FRIESIAN - Your whining worked with Great Planes but it's not going to here. You send us a picture of one dry root rib with covering wrapped around it, the QA stamp visible and the sheeting and spars sanded flush to it. And blame it on the wing joiner(?) Several replied they see the same thing and question the glue joint. Your response is we are all blind and have no business questioning your building ability. And you have pictures to prove it. Pictures that you could have posted right after the first reply that indicated there could be a problem with your glue joint. But you didn't.
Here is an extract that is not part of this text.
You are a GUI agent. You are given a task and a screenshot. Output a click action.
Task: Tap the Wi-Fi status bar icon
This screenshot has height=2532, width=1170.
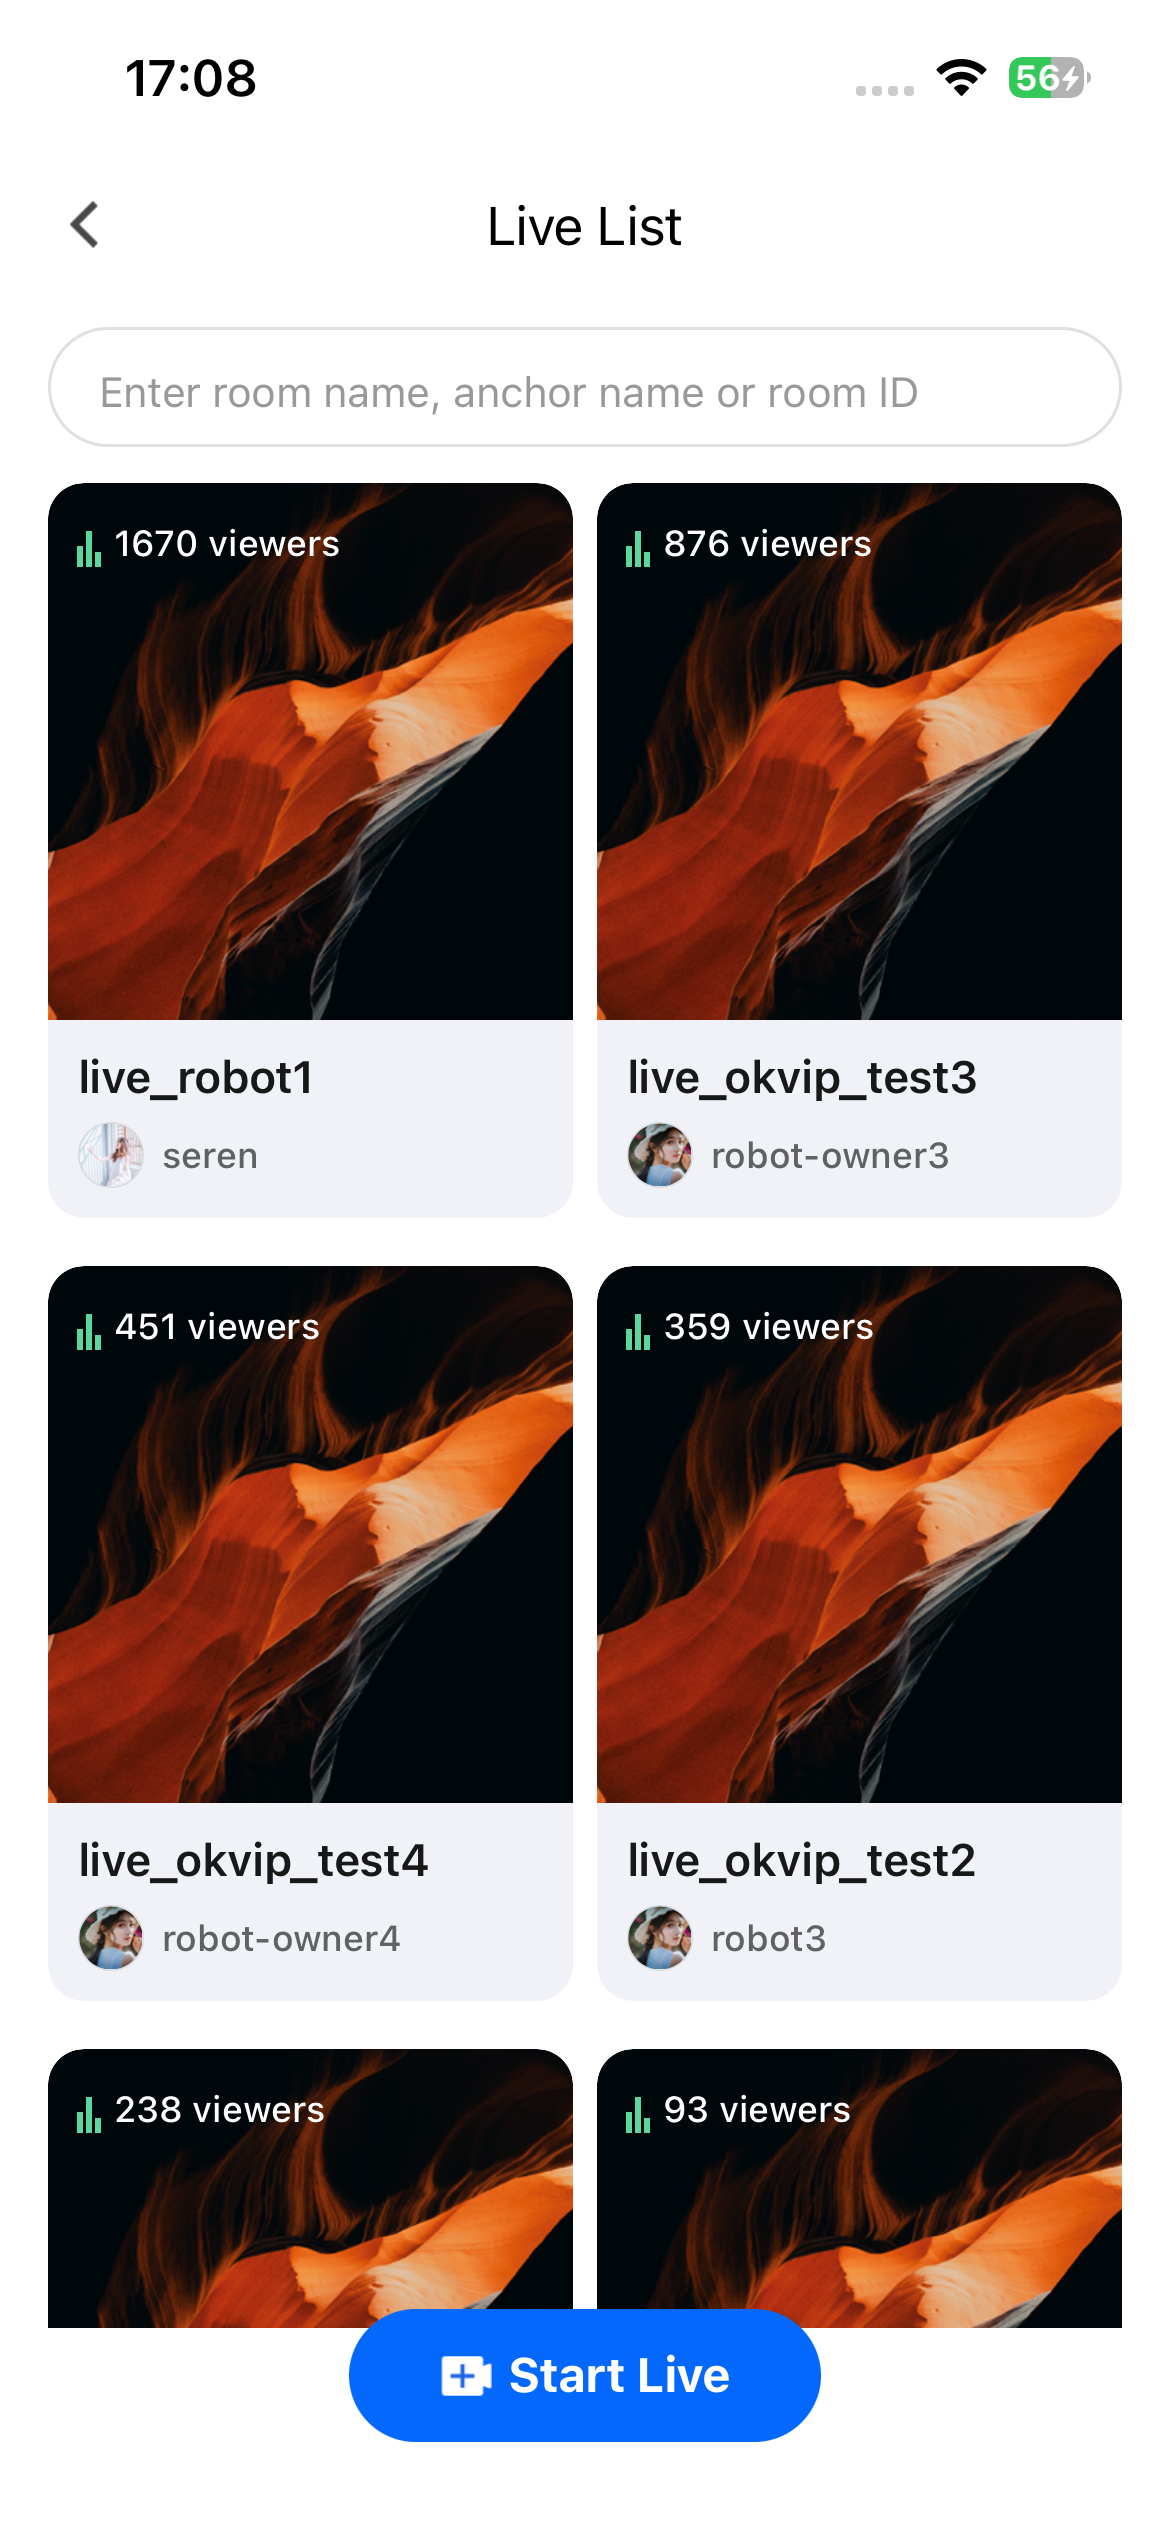pyautogui.click(x=961, y=78)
Your right, I wasn't there when you glued the wing halves together. And I can't imagine someone who has built 30 ARF's NOT gluing the root ribs together. But then again, I can't imagine someone with my experience in this hobby NOT making sure an Rx crystal is secured with the foam wrap or taped in. The results can be seen right here in RCU's Crash Thread. The only difference is that I didn't run to HiTec and get my money back. Even though other people have had similar happen to them with the Electron Rx's.

NOVA - I stated the obvious. For that your calling me names? That must be one large monitor you staring into.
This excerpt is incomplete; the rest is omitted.